Exercise text:
________________________________________

Eplontersen treatment resulted in a significant reduction in transthyretin, neuropathy impairment, and improvement in quality of life in the phase 3 NEURO-TTRansform study of patients with hereditary transthyretin amyloidosis.
Teresa Coelho, MD
Data from recent phase 3 NEURO-TTransform trial (NCT04136184) of eplontersen (Ionis, AstraZeneca) suggest that the investigational treatment for hereditary transthyretin (hATTR) amyloidosis reduced serum transthyretin (TTR) at 35 weeks.1
All told, the least square mean percent reduction of TTR was 81.2% from baseline to Week 35 in those treated with eplontersen, compared with a 14.8% reduction for the placebo group (P <.0001). Also of note, the treatment also resulted in reductions in neuropathy impairment and improvements in quality of life compared with placebo.
Teresa Coelho, MD, neurologist and neurophysiologist at Hospital Santo António, and colleagues presented the results at the 2022 American Association of Neuromuscular & Electrodiagnostic Medicine Annual Meeting. The trial enrolled 168 patients, of whom 144 were randomly assigned to the eplontersen arm, and 24 to a reference arm, who were treated with inotersen (Tegsedi; Akcea Therapeutics), with an external placebo group of 60 patients. Participants with amyloidosis and polyneuropathy were enrolled in the phase 3, multicenter, open-label, trial. Eplontersen, an investigational ligand-conjugated antisense oligonucleotide, is designed to degrade hepatic transthyretin mRNA and inhibit transthyretin protein synthesis.
On secondary end points, eplontersen treatment resulted in a statistically significant difference in change from baseline in the Neuropathy Impairment Score plus 7 (mNIS+7) and the Norfolk Quality of Life Questionnaire–Diabetic Neuropathy (QoL-DN) compared with external placebo (P <.0001 for both). Coelho and colleagues noted that the treatment effect and efficacy of eplontersen were consistent across disease stage and mutation type for the mNIS+7 and Norfolk QoL-DN end points, and with previous treatment by stabilizers for mNIS+7.

________________________________________

Problem 1:
Rewrite the part of the eplontersen study report that begins at the words "On secondary end" and ends after "stabilizers for mNIS+7.", replacing "eplontersen" with "the study drug".
Problem 2:
Answer these questions from the eplontersen study report, one line each:
(a) How many patients did the trial enroll?
(b) What was the least square mean percent reduction of TTR from baseline to Week 35 for patients treated with eplontersen?
(c) At which meeting did Coelho and colleagues present the results?

Dataset content:

________________________________________

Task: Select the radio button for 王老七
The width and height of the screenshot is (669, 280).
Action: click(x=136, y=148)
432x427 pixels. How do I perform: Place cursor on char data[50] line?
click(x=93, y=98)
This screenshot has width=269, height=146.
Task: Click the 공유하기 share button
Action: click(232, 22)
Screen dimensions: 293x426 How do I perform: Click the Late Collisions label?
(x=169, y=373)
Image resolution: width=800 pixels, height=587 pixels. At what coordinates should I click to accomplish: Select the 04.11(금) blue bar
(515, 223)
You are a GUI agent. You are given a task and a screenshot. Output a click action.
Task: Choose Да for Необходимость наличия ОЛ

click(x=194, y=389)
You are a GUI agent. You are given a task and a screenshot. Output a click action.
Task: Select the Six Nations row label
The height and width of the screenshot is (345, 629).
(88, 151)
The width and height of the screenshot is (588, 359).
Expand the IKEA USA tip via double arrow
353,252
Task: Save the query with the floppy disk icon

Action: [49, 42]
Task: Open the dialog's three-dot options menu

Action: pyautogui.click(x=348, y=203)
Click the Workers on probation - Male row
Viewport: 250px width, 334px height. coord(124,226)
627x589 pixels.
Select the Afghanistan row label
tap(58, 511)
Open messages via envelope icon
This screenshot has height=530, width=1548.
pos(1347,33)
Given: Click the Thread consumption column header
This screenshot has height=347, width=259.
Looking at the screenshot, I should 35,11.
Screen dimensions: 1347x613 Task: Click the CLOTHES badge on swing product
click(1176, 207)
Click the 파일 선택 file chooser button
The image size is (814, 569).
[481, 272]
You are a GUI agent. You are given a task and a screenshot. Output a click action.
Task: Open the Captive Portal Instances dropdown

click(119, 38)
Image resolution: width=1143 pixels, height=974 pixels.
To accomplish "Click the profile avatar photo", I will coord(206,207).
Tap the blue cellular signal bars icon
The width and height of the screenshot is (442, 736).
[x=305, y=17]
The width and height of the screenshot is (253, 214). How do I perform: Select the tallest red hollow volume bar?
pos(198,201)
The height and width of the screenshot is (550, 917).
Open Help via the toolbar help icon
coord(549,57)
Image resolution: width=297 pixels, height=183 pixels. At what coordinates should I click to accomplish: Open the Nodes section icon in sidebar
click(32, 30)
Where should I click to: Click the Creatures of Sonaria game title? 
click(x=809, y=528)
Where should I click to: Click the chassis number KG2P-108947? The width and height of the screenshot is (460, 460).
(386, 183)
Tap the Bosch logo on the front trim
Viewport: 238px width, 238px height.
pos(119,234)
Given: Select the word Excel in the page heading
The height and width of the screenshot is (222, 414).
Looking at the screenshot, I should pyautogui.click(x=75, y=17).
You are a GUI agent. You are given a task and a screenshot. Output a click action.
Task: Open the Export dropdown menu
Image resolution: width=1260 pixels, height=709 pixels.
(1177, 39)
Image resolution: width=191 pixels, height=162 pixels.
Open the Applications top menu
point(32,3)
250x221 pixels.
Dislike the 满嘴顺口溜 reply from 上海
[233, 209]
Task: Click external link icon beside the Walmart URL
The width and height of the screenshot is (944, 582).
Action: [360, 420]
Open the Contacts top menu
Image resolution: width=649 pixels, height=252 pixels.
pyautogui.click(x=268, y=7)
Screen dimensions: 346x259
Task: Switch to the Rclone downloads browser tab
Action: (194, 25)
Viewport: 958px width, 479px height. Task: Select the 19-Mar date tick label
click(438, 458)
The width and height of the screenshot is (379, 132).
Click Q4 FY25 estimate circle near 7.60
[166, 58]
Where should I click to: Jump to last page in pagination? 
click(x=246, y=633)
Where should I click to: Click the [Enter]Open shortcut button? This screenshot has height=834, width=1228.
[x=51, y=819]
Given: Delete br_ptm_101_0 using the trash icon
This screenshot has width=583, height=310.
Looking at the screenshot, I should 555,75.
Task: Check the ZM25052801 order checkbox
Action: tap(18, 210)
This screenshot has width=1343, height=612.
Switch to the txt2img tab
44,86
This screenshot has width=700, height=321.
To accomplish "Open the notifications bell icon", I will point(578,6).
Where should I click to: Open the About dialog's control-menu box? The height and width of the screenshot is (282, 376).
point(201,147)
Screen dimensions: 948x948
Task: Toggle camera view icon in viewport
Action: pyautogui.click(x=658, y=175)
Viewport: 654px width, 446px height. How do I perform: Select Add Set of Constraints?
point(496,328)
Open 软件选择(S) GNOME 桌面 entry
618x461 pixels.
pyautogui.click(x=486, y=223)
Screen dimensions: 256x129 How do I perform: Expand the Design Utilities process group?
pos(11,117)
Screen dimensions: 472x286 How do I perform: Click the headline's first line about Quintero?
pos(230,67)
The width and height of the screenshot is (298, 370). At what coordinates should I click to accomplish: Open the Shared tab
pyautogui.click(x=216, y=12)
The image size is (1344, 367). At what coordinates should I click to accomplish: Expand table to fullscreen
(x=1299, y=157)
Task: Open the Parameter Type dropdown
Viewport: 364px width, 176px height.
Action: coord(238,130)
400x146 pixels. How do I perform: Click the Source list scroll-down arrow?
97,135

________________________________________

Answer 1:
On secondary end points, the study drug treatment resulted in a statistically significant difference in change from baseline in the Neuropathy Impairment Score plus 7 (mNIS+7) and the Norfolk Quality of Life Questionnaire–Diabetic Neuropathy (QoL-DN) compared with external placebo (P <.0001 for both). Coelho and colleagues noted that the treatment effect and efficacy of the study drug were consistent across disease stage and mutation type for the mNIS+7 and Norfolk QoL-DN end points, and with previous treatment by stabilizers for mNIS+7.

Answer 2:
(a) 168 patients
(b) 81.2%
(c) The 2022 American Association of Neuromuscular & Electrodiagnostic Medicine Annual Meeting